- TASK STATEMENT: Starting at the first line of the material below and stopping after the line that includes "Given: Click the", write the lines out again exactly. Drop any pictures.

- EXTRACTED INFORMATION:

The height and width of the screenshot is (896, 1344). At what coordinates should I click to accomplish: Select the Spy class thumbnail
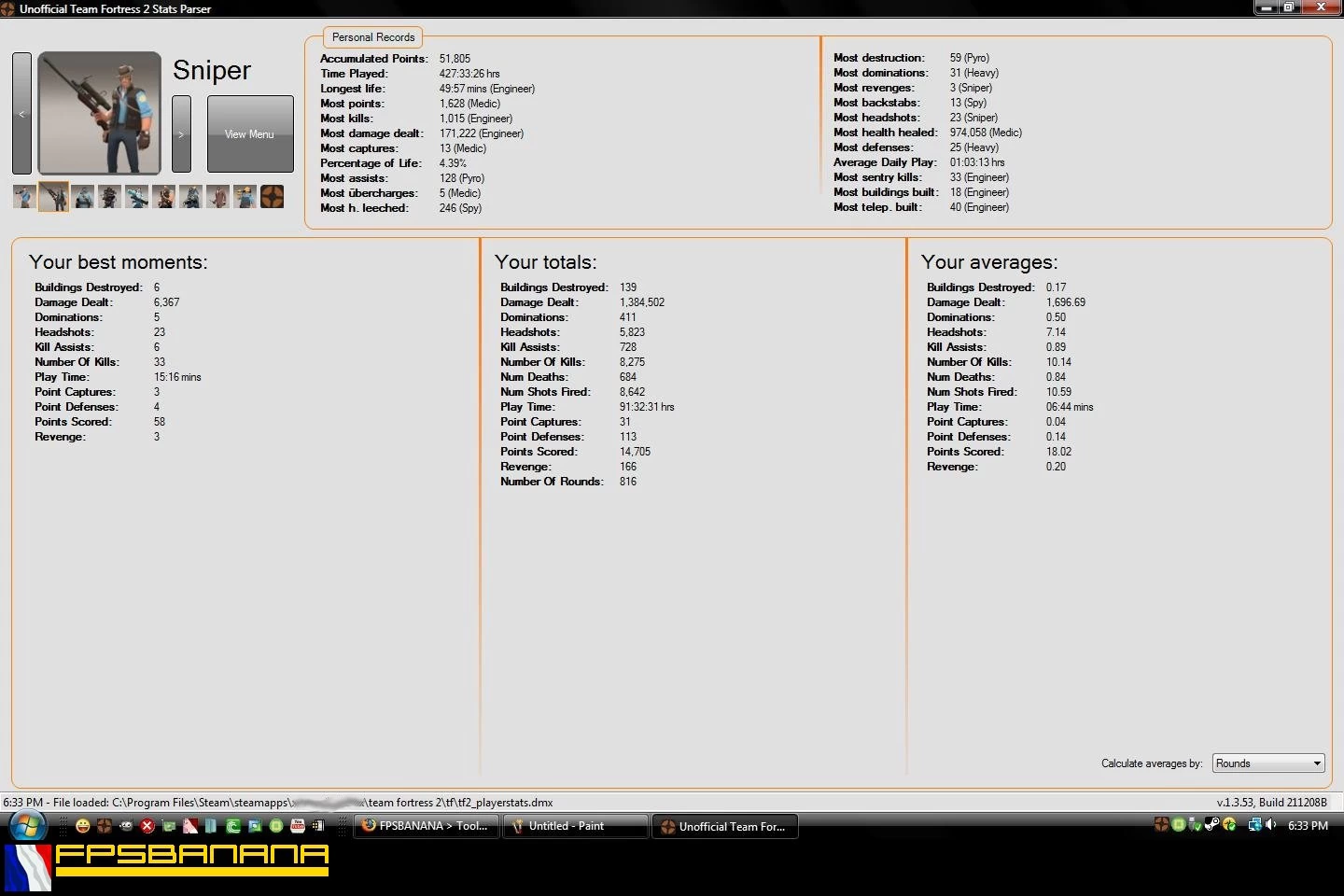(x=218, y=197)
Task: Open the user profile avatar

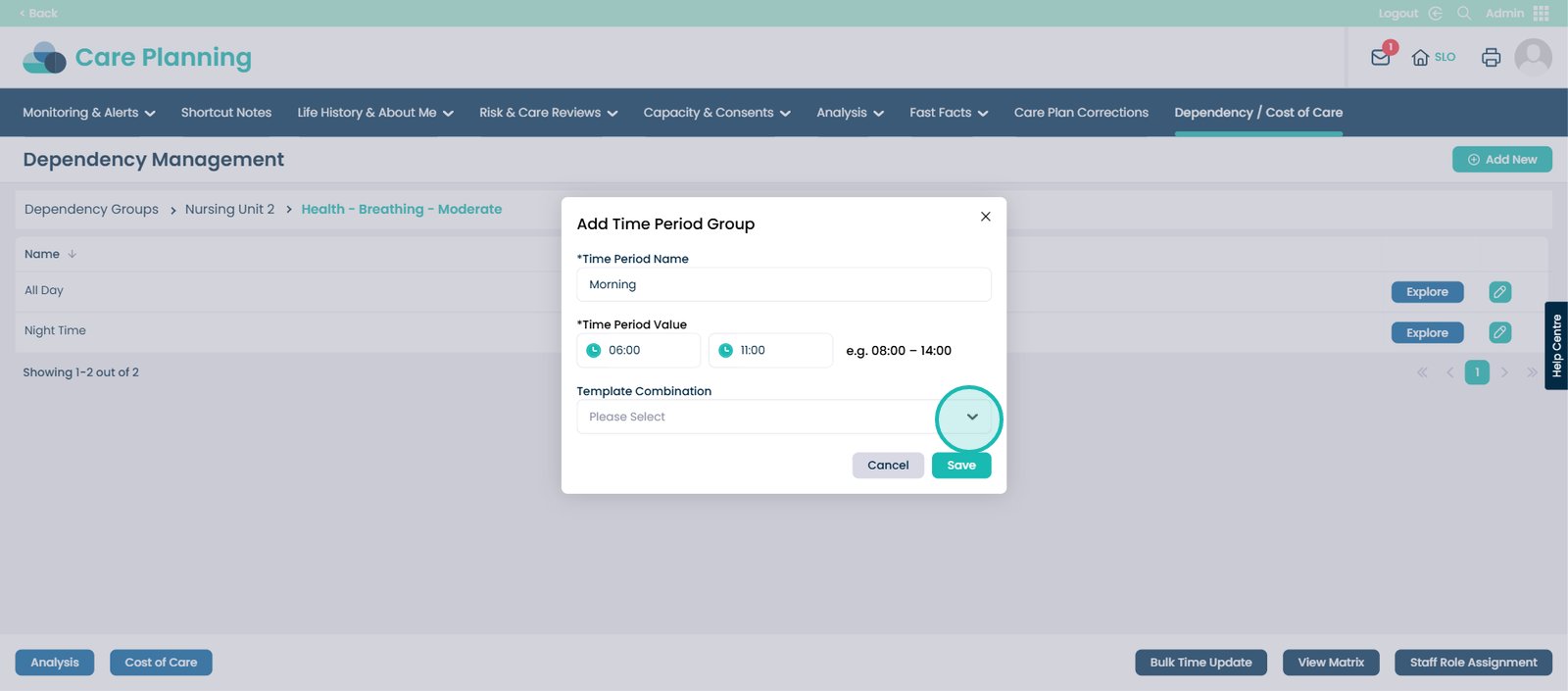Action: click(1533, 57)
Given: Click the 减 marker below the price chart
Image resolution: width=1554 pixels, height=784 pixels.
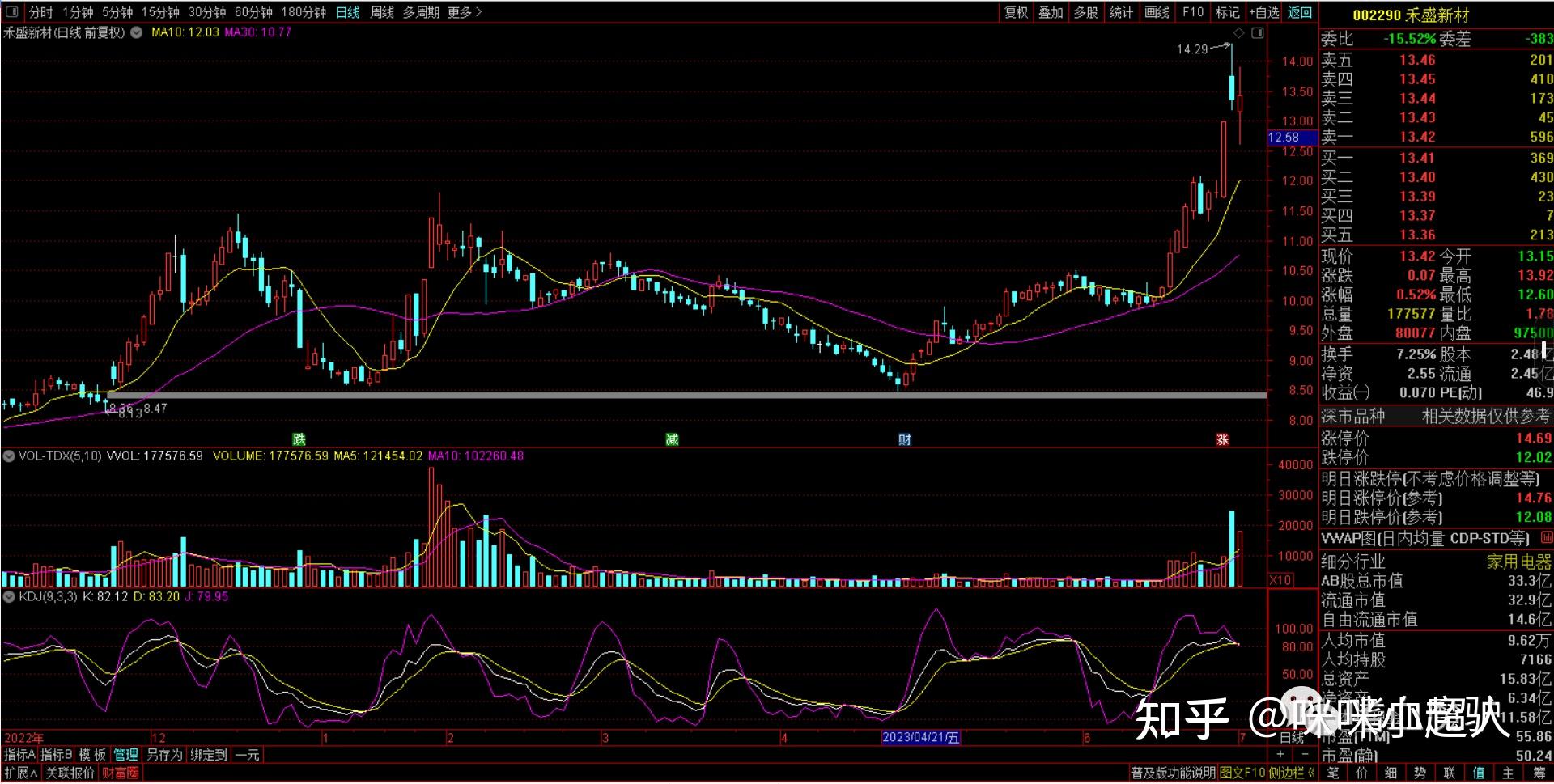Looking at the screenshot, I should coord(672,439).
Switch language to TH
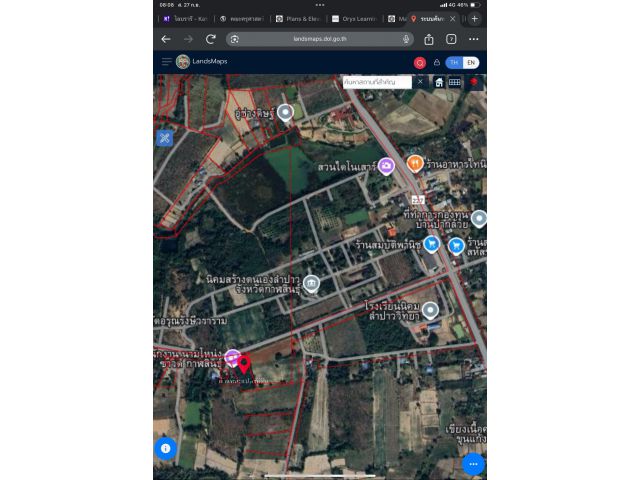Image resolution: width=640 pixels, height=480 pixels. 454,62

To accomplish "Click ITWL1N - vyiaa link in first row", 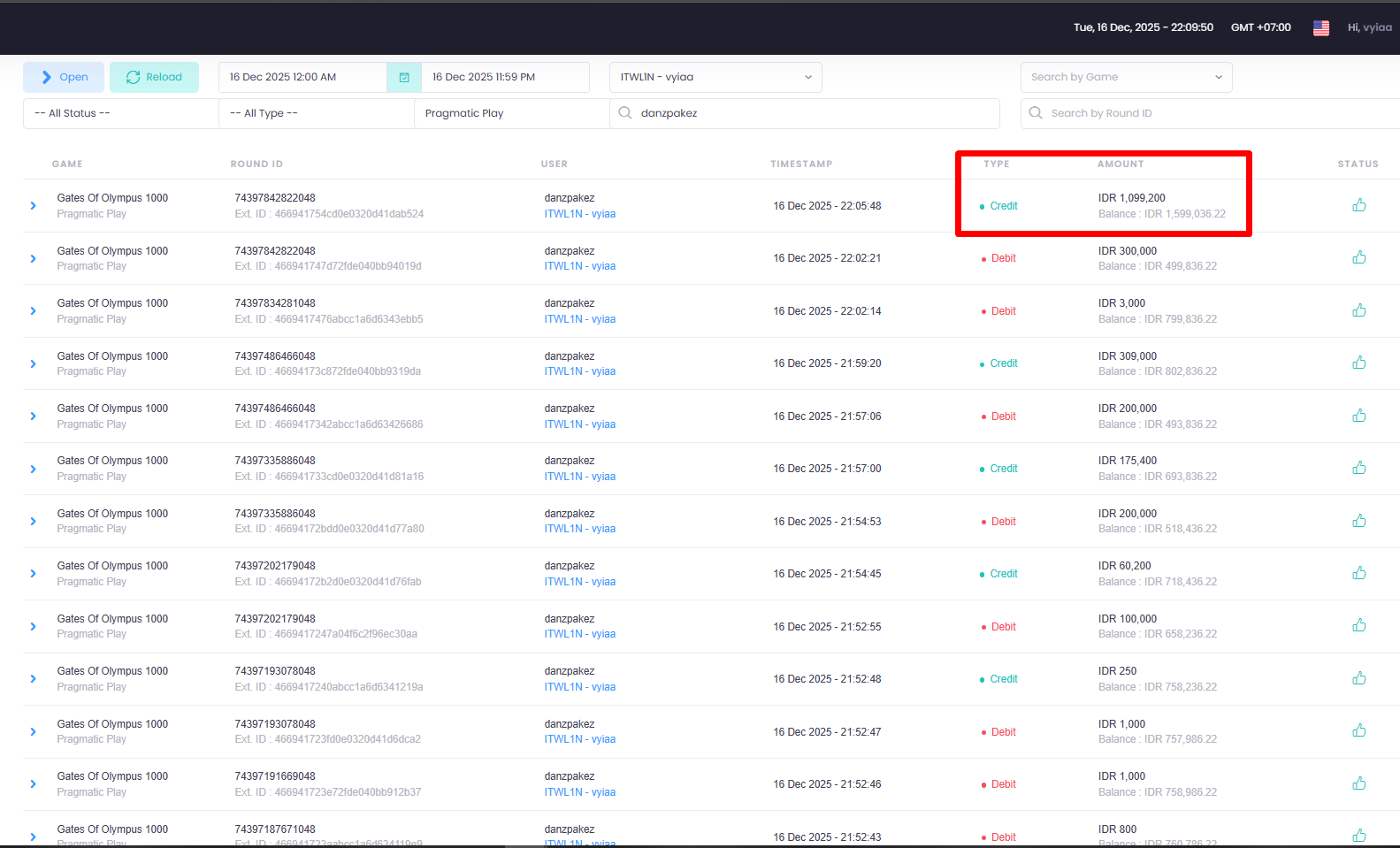I will point(579,214).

- ANSWER BELOW:
The height and width of the screenshot is (896, 1344). At what coordinates should I click to accomplish: Select the Spy class thumbnail
(x=218, y=197)
Task: Open the user profile avatar

Action: click(1533, 57)
Given: Click the 减 marker below the price chart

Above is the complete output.